Dans le dernier tiers du jeu, à partir du moment où quelqu'un aura donné au moins un grand corail à son poisson (ce qui implique qu'il aura forcément pour ce faire utilisé tout ou grande partie de ces tuiles phagocytées), ceux qui pourraient conclure le jeu auront alors plus intérêt à utiliser leur tuiles phagocytées pour augmenter leurs points en tentant de concrétiser une politique de développement sur le terrain et quant aux dominances plutôt que d'arrêter une partie qui leur serait probablement défavorable vu le nombre de tuiles stockées par chacun dans l'estomac du poisson.

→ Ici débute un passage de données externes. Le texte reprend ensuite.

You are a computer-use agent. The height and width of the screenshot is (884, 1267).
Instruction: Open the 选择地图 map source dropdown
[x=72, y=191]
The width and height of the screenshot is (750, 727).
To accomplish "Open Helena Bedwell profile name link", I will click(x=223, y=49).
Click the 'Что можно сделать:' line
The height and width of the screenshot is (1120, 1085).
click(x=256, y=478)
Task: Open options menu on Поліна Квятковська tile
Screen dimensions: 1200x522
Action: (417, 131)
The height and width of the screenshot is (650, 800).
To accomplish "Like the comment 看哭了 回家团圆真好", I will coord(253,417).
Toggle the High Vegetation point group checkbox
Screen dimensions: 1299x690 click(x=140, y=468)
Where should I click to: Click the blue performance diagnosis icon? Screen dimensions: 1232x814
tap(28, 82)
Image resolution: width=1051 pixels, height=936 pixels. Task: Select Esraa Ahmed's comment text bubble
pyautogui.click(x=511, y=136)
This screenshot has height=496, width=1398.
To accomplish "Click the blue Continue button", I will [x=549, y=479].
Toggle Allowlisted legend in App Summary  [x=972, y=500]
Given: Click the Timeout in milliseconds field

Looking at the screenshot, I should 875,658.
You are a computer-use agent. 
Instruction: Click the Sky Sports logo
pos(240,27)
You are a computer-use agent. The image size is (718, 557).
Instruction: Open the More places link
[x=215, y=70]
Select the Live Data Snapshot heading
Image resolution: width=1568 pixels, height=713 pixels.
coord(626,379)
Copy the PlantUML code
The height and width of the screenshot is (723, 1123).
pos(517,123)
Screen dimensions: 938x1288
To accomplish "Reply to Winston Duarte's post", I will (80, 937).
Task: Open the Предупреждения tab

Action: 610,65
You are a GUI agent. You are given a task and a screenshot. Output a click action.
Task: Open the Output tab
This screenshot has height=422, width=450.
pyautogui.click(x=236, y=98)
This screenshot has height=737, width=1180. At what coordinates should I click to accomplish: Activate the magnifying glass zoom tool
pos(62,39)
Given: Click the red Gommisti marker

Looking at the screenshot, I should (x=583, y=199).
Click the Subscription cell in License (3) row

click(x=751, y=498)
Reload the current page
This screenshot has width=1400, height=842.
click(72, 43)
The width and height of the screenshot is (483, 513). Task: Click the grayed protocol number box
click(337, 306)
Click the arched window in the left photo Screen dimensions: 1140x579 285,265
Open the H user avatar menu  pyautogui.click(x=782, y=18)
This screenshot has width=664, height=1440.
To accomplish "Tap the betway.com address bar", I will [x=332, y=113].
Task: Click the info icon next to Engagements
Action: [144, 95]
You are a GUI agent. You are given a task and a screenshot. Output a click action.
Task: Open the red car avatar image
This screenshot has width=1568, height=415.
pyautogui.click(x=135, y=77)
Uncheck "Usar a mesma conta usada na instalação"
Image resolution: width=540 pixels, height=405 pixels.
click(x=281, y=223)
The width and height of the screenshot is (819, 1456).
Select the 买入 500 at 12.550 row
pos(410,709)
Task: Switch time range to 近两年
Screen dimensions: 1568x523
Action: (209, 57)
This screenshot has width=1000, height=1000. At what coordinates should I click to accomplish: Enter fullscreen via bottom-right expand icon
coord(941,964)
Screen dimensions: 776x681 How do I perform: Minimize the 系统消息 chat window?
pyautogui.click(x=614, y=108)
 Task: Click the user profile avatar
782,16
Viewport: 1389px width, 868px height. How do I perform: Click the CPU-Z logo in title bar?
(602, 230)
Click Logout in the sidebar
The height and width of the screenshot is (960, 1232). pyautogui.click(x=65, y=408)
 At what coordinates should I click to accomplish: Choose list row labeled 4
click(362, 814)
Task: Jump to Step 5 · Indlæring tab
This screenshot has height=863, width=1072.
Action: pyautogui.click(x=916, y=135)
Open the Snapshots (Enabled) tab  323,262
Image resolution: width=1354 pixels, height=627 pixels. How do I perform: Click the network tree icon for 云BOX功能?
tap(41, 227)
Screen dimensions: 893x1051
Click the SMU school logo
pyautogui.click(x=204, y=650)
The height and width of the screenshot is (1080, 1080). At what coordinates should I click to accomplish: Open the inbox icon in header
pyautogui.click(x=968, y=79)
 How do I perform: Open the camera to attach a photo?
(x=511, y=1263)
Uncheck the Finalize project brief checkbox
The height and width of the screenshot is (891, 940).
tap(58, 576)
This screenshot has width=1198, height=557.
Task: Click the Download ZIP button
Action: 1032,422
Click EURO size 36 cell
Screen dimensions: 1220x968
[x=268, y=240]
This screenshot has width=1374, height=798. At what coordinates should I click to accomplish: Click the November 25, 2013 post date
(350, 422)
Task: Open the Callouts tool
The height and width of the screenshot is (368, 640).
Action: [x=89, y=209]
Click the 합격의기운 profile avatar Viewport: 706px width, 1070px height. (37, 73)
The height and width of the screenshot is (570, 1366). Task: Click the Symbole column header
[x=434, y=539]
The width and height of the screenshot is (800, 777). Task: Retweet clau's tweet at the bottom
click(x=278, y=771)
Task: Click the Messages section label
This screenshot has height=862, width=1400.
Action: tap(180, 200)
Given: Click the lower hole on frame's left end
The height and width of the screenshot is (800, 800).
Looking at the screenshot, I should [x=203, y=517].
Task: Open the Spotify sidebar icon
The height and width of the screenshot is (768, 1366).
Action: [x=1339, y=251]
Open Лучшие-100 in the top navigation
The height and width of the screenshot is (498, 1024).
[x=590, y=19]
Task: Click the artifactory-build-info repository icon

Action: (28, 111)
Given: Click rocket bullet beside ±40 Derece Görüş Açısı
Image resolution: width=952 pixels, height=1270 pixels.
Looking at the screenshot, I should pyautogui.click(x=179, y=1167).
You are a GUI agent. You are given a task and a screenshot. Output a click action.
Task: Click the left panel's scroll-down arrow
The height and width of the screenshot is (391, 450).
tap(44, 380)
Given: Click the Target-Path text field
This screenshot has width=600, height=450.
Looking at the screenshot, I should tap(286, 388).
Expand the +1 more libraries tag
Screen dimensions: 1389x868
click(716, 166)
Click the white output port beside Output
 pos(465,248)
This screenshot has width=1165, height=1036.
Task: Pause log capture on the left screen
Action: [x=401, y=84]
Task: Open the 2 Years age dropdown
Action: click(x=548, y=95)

Donc, cette condition de fin de partie augmente la tension, l'interaction et empêche une course à l'armement boulimique et démesurée en obligeant à rester plus ou moins dans la roue de nos adversaires quant au rythme. Il faut bien prendre conscience qu'avec la variante avancée c'est une condition plus que viable et qu'elle devient ainsi un paramètre de plus à prendre en compte.
edit: Breese a officialisé un changement de règles de ce point de vue. L'action 6 (changer une tuile phagocytée contre une larve) n'est possible que si l'on joue immédiatement la larve. Ceci rend quasiment caduque cette condition de fin de partie au moins au moyen de l'action 6 qui était celle qui essentiellement la rendait viable.